*** PROVIDED INFORMATION ***

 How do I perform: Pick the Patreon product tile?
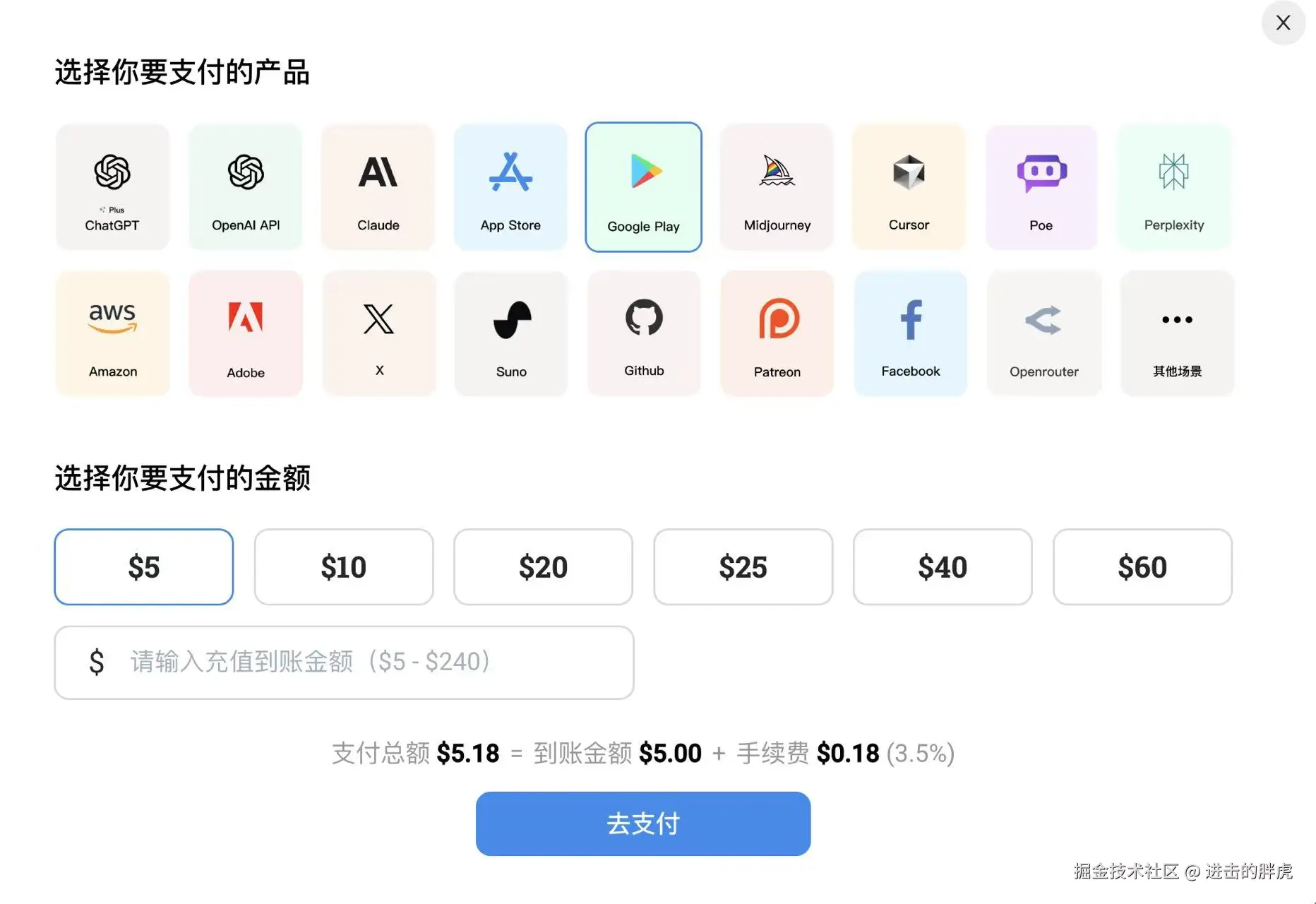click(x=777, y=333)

*** End of PROVIDED INFORMATION ***
*** PROVIDED INFORMATION ***

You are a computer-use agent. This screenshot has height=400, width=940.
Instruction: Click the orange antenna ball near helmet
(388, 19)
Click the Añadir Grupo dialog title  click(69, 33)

*** End of PROVIDED INFORMATION ***
*** PROVIDED INFORMATION ***

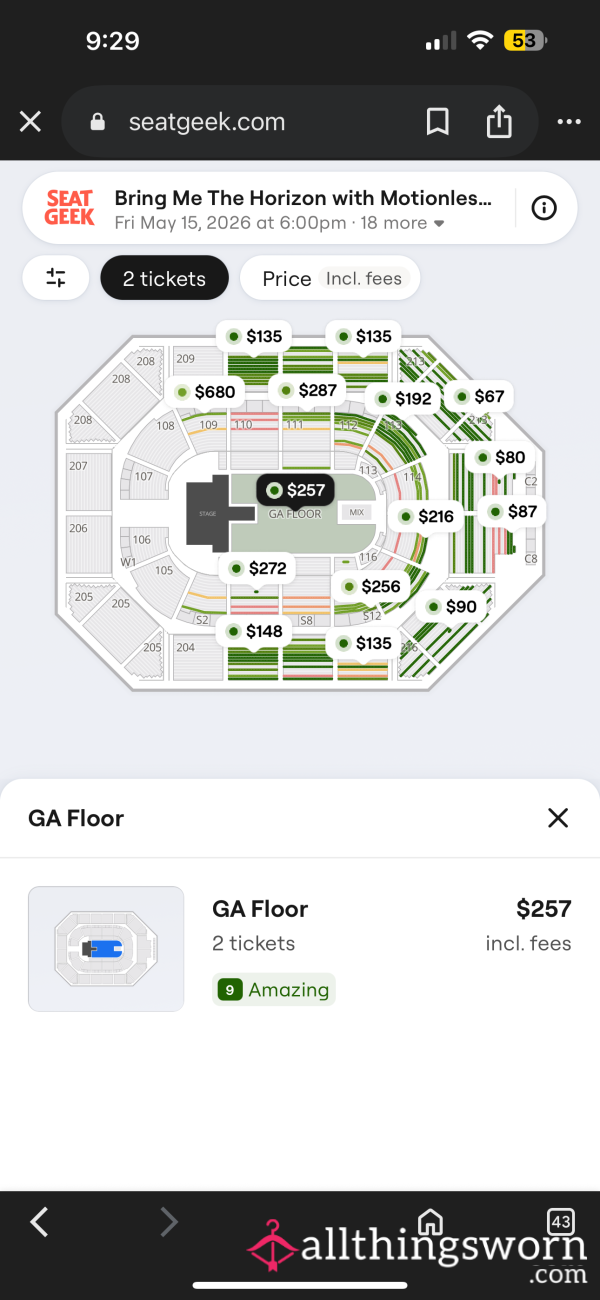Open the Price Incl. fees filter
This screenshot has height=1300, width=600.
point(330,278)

*** End of PROVIDED INFORMATION ***

• WORK INSTRUCTION
For this exercise, repeat exactly the lines of the data above from the one with "You are a computer-use" down to the one with "Click the Añadir", both end lines included.

• RESULT OF THIS TASK
You are a computer-use agent. This screenshot has height=400, width=940.
Instruction: Click the orange antenna ball near helmet
(388, 19)
Click the Añadir Grupo dialog title  click(69, 33)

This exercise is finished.